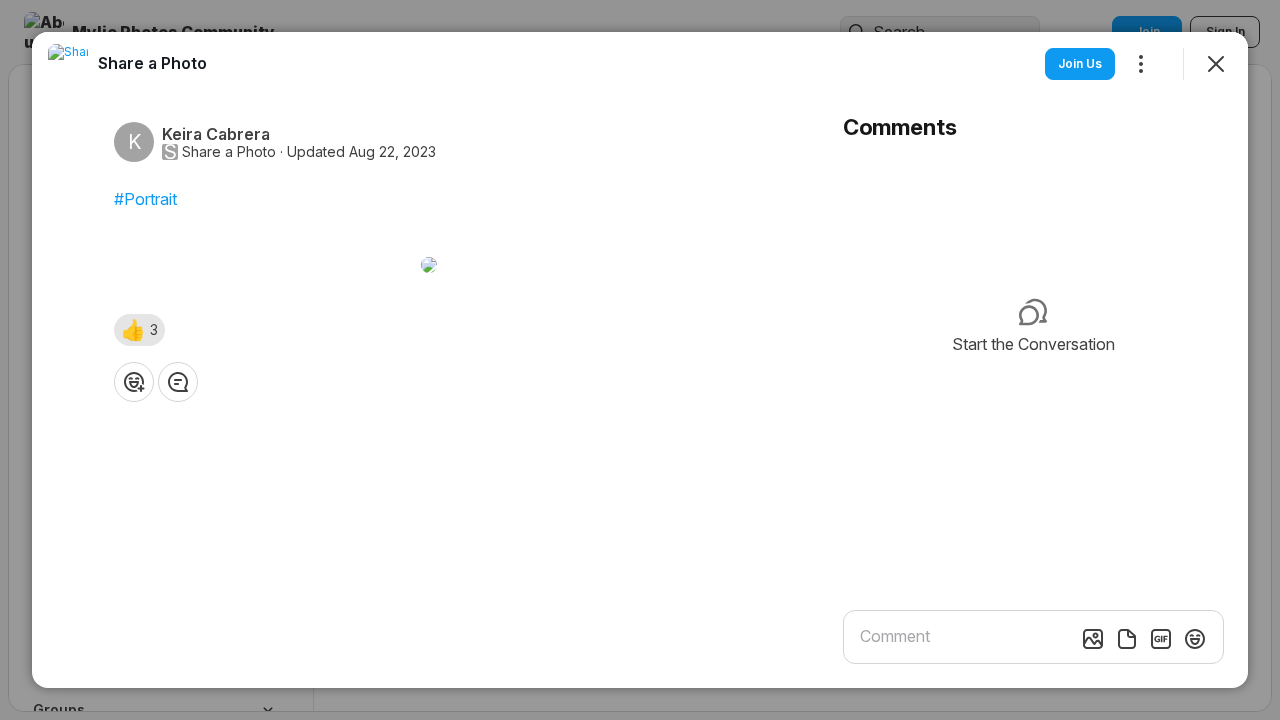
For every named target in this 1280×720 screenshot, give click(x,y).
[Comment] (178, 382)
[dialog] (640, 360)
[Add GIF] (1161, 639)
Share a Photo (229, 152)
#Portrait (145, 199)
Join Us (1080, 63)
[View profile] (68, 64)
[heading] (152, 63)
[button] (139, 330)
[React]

━━━━━━━━

- _What to do_
Starting at the line that contains "Share a Photo (229, 152)", output each remaining line of the listing, the last line included, exactly as it appears.

- _Reply to the exercise_
Share a Photo (229, 152)
#Portrait (145, 199)
Join Us (1080, 63)
[View profile] (68, 64)
[heading] (152, 63)
[button] (139, 330)
[React]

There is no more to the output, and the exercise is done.